Multigrid Solver
Previously on this blog we saw how to obtain a numerical approximation to the Poisson’s equation \(\nabla^2\phi =b \) using the Finite Difference or Finite Volume method. In 1D, Finite Difference gives us
$$ \frac{\phi_{i-1} -2\phi_i + \phi_{i+1}}{(\Delta x)^2} = b_i$$
We can then solve this linear system using an iterative scheme such as Gauss-Seidel. We simply loop over the nodes over and over, each time computing a new approximation of the node value at iteration \(n\) from
$$ \phi_i^{n+1} = \frac{1}{2}\left( \phi_{i-1}^{n+1} + \phi_{i+1}^{n} – (\Delta x)^2 b_i\right)$$
Motivation
While this method is simple to implement, it is very slow to converge. To see why, let’s consider a system with
$$b = A \sin\left(\frac{k2\pi x}{L}\right)$$
where \(A\) is some magnitude, \(k\) is an integer wave number, and \(L\) is the domain length. In 1D, we have
$$\frac{\partial^2\phi}{\partial x^2} = A \sin\left(\frac{k2\pi x}{L}\right)$$
We can integrate this system analytically subject to boundary conditions,
$$\frac{\partial \phi}{\partial x} = -A \cos\left(\frac{k2\pi x}{L}\right) \left(\frac{L}{k2\pi}\right) +C_1$$
$$\phi = -A \sin\left(\frac{k2\pi x}{L}\right) \left(\frac{L}{k2\pi}\right)^2 +C_1 x + C_2$$
Prescribing the Neumann zero boundary condition \({\partial \phi}/{\partial x}=0\) on \(x=0\) and the Dirichlet \(\phi=0\) on \(x=L\), we obtain
$$C_1 = A\left(\frac{L}{k2\pi}\right)$$
and
$$C_2 = -C_1 L$$
Since we have the analytical solution, we can compute the actual error vector \(\epsilon \equiv (\phi^n – \phi)\) at each iteration. Note that normally you wouldn’t have this option since the solution is not known a priori – otherwise there would be no need to solve the system! In Figure 1 we graph this \(\epsilon\) term over the first 50 iterations (left) or over the entire solution cycle (right) for \(A=10\) and \(k=4\).

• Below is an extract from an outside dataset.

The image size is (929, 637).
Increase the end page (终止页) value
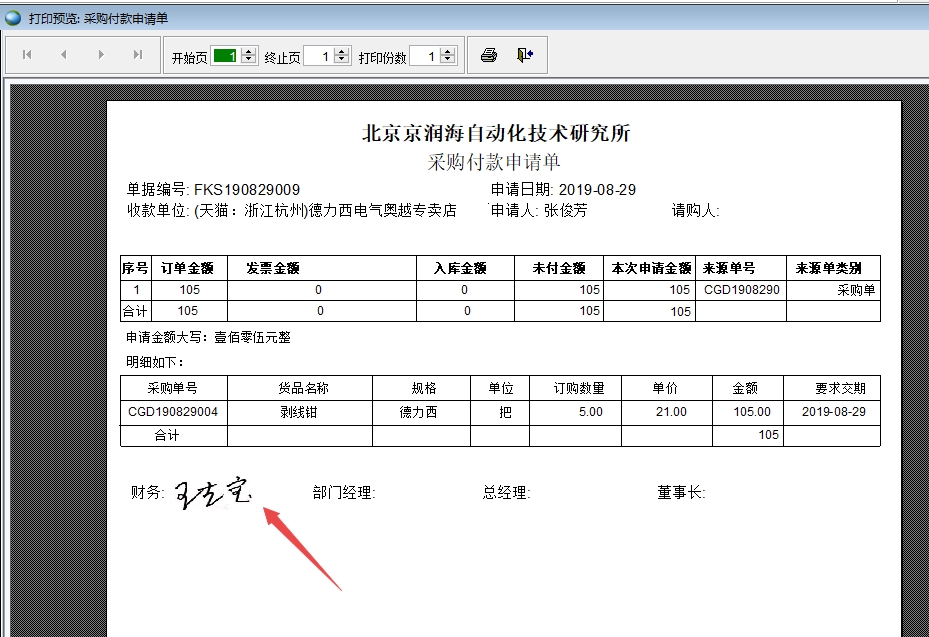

What you can notice right away is that initially there is a high frequency error that dissipates quite quickly. After this, what remains is a low frequency term that takes much longer to reduce. You can think of the high frequency term as the node-to-node variation. The Poisson’s equation specifies the second derivative (the “acceleration”) of \(\phi\). This high frequency term corresponds to how well the local trends are represented – whether the value from node to node “accelerates” correctly. However, just because this local behavior is captured doesn’t mean that the entire solution is right. A Dirichlet boundary is needed to “ground” the system, otherwise we would not have a unique solution. So while the node values may be growing or shrinking correctly node to node, the overall solution may be satisfying a different set of boundary conditions. This implies that the entire solution needs to scale up or down. This is the low frequency term. Because our Finite Difference scheme is based on a three point stencil (in 1D), it takes long time for the boundary information to propagate. In the picture below, you can see that four solver iterations are needed for the highlighted yellow node to even become aware of the boundary.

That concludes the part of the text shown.